SUPPLIED MATERIAL:
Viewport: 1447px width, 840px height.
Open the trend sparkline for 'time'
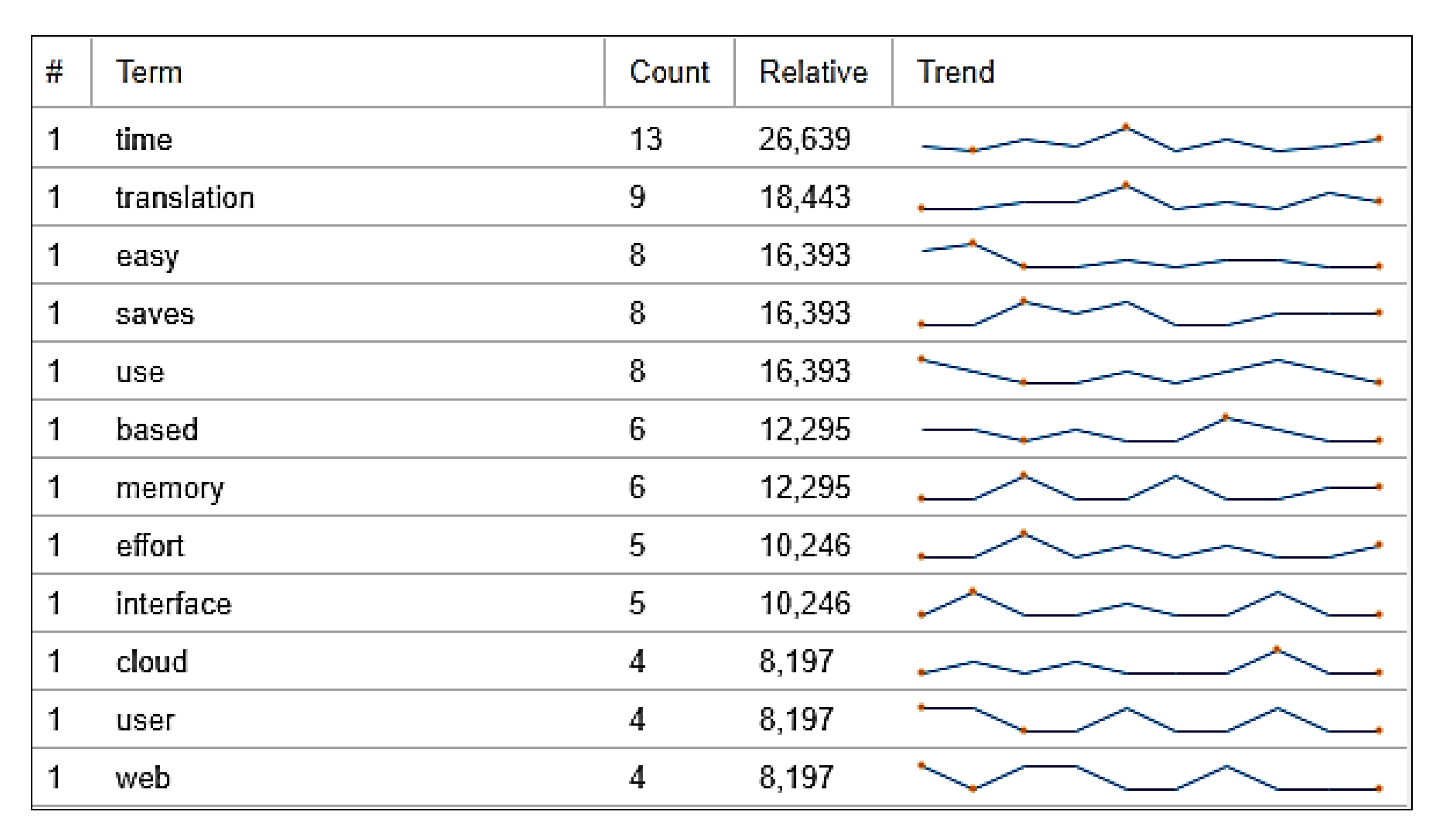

...

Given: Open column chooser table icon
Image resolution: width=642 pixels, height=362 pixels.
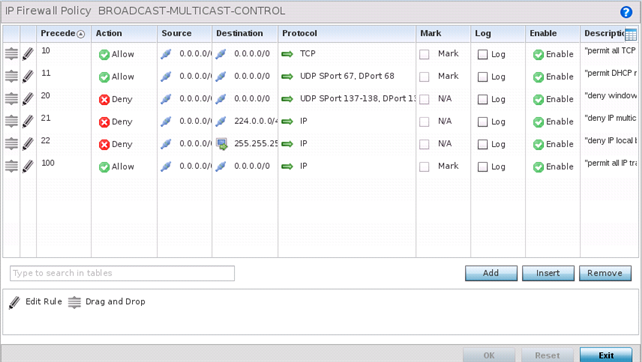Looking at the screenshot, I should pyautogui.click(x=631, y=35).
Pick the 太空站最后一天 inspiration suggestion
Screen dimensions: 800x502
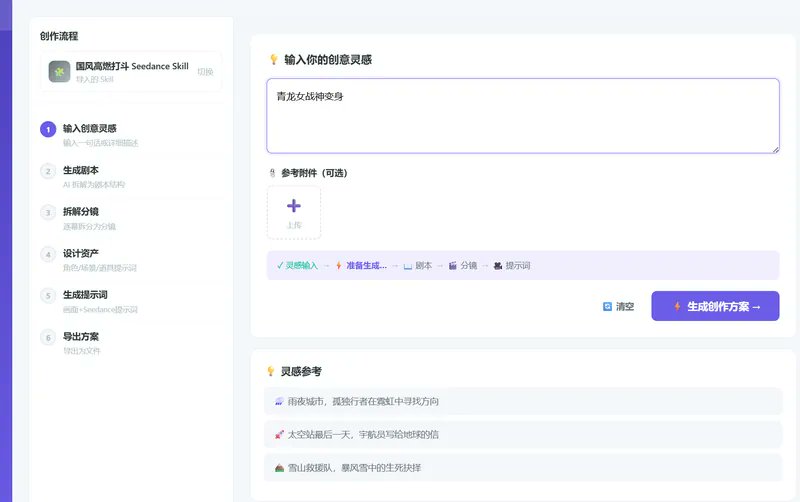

...

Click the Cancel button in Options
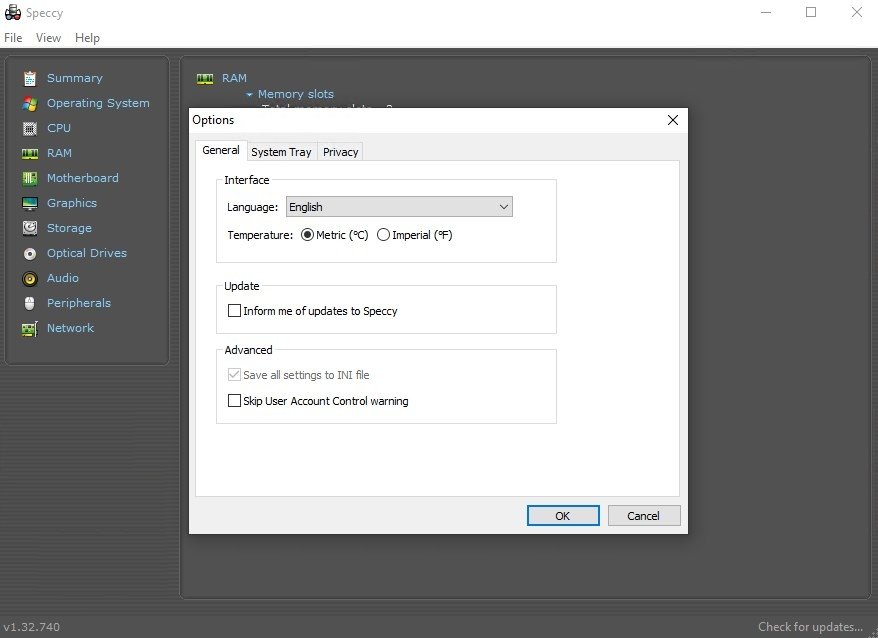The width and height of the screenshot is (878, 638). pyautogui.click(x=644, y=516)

WHAT IS EXPECTED:
Render the material starting at the line containing "Viewport: 1447px width, 840px height." and ending at the line containing "Open the trend sparkline for 'time'" as a Markdown table with the columns Number and Record line, leaving out blank lines.

FULL ANSWER:
| Number | Record line |
|---|---|
| 1 | Viewport: 1447px width, 840px height. |
| 2 | Open the trend sparkline for 'time' |